Even though the size of metastasis and inability to receive adjuvant chemotherapy are the most consistent predictors of recurrence of any recurrence, distant recurrences were additionally predicted by node-positive primary cancer, poorly differentiated histology, extrahepatic metastasis, and lymphovascular invasion. Thus, the presence of these features can guide the adjuvant therapy in patients. A tumour with liver only metastasis with a size > 5 cm without other adverse features should probably be subjected to additional liver-directed therapy in the form of hepatic artery infusional chemotherapy (HAIC) during systemic therapy. Finally, given the ambiguity surrounding the role of perioperative chemotherapy in limited, resectable CRLM, systemic therapy may be avoided in those without any of the risk factors.

Application of liver-directed therapies as adjunct in the treatment of CRLM has long been commonplace at our institute [38]. Augmentation of liver directed therapies like hepatic artery infusion chemotherapy (HAIC) or trans-arterial chemoembolization (TACE) has been applied in the management of initially unresectable and heavily treated CRLM all over the world now. The evidence for role of HAIC as adjunct to adjuvant systemic chemotherapy is limited but promises improvement in overall survival [39, 40]. This evidence is further strengthened by findings from the PACHA-01 trial where adjuvant HAIC has a role in improving liver specific recurrence free survival in high risk patients [41]. At our institute, HAIC is offered to select patients as adjuvant therapy with more than 3 liver metastasis, bilobar lesions or > 5 cm, or for unresectable disease that has failed 2 lines of chemotherapy with or without TACE [42].
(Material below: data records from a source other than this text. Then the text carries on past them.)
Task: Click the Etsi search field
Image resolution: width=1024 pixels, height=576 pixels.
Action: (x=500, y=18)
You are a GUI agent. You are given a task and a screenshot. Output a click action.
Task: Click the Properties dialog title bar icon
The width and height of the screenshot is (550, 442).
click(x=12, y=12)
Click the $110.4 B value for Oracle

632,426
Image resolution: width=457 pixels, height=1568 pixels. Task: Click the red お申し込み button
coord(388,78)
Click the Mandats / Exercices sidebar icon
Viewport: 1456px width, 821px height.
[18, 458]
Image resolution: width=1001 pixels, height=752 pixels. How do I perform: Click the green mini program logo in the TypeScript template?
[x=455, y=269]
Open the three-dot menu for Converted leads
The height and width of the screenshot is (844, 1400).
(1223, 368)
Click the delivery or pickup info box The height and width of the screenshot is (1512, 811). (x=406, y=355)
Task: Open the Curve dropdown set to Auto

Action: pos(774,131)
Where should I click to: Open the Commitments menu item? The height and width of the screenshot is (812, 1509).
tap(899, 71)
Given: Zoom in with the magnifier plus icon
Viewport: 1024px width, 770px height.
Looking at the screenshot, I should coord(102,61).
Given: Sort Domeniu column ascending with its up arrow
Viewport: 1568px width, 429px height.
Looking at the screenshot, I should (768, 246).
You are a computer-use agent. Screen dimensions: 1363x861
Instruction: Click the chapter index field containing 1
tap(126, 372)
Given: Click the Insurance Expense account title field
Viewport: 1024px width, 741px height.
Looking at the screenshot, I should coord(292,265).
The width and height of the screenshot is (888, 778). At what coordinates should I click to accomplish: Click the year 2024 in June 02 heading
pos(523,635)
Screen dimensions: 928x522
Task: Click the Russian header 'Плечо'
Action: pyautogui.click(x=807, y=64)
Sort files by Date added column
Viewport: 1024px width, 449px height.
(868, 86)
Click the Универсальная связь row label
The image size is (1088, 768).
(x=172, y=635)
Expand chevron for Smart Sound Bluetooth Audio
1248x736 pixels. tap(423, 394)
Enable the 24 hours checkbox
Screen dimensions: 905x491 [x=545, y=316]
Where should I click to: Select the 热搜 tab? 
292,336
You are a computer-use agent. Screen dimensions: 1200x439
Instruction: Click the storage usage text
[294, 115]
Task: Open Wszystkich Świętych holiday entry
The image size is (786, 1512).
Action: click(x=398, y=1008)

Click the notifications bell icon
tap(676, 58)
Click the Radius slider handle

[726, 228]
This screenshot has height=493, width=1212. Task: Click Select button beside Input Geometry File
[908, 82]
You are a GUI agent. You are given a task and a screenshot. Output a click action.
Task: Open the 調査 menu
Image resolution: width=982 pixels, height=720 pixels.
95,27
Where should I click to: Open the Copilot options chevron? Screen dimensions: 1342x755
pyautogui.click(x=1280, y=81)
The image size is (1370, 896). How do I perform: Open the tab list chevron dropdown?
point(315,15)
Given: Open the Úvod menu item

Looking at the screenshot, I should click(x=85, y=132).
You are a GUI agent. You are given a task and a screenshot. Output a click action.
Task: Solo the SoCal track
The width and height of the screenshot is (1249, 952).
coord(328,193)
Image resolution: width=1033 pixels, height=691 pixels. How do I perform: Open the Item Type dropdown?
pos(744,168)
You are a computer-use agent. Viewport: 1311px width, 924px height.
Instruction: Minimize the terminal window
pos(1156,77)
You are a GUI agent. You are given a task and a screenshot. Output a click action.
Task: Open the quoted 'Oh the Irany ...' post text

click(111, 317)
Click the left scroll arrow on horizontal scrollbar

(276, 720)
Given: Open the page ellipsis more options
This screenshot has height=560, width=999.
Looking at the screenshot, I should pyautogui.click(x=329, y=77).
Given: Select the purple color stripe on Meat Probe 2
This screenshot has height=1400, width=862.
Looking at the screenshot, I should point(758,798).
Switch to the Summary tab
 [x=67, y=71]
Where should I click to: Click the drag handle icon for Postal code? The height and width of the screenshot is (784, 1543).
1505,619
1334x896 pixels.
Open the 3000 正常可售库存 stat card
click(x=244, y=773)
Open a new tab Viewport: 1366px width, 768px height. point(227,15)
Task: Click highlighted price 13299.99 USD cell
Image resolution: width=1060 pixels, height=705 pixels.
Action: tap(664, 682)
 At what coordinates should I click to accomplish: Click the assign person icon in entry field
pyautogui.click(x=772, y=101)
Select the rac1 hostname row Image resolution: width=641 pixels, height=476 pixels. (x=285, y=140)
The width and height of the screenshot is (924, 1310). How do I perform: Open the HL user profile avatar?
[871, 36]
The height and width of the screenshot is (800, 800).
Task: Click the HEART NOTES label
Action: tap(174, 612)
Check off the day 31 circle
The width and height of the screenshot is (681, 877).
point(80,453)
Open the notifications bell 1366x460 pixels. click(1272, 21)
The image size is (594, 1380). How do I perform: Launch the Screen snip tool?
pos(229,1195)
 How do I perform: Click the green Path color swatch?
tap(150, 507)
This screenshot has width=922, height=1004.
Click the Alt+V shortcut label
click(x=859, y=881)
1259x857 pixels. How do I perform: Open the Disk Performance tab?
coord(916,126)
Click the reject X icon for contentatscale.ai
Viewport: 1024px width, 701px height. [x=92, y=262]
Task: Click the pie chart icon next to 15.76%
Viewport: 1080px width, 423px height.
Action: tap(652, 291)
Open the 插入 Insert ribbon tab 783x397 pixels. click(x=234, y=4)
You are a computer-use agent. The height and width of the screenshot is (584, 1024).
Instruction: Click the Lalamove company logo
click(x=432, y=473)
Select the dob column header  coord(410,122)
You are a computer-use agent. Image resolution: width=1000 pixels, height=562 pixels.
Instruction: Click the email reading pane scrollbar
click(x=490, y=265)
Overall, elucidation of different patterns of recurrence and the factors affecting the pattern can be refined with further research to identify patients with individualised risk. This will allow formulation of more reliable precision medicine strategies to allow neoadjuvant and adjuvant therapies to be tailored for each risk group. Future trials in hepatic arterial infusion therapy can include patients with higher risk of a liver recurrence, resulting in greater efficacy. More analysis of real-world data on management of colorectal liver metastases is necessary to derive conclusions.

Our study has a few limitations as well. The relatively small sample and retrospective study design from a single institution is subject to selection bias and limited external validity. In addition, the extended period included in the study may combine management strategies from different eras and evolving systemic therapy regimens. Addition of a contrast enhanced MRI of the liver to CT has shown up to 30% change in treatment plan. Since the use of MRI was not universal in our patients, the same can be a potential limitation as well [43]. Influence of histological growth patterns (desmoplastic vs non-desmoplastic) and molecular biomarkers like RAS alterations, BRAF and TP53 mutations, microsatellite instability and subsequent mismatch repair gene deficiency and circulating tumour cells were not included in analysis and is a strong limitation to our data [32, 33, 44,45,46,47,48].

Conclusion

Amongst resected CRLM, the majority of relapses occurred at extrahepatic sites followed by that in the liver. However, isolated marginal recurrences were very few. Most consistent predictors of recurrence were size and the inability to deliver adjuvant therapy. Extrahepatic relapses were additionally predicted by nodal stage, baseline extrahepatic disease, and histologic differentiation. With further research, tailored adjuvant therapy might improve patient outcomes after liver metastasectomy in colorectal cancers.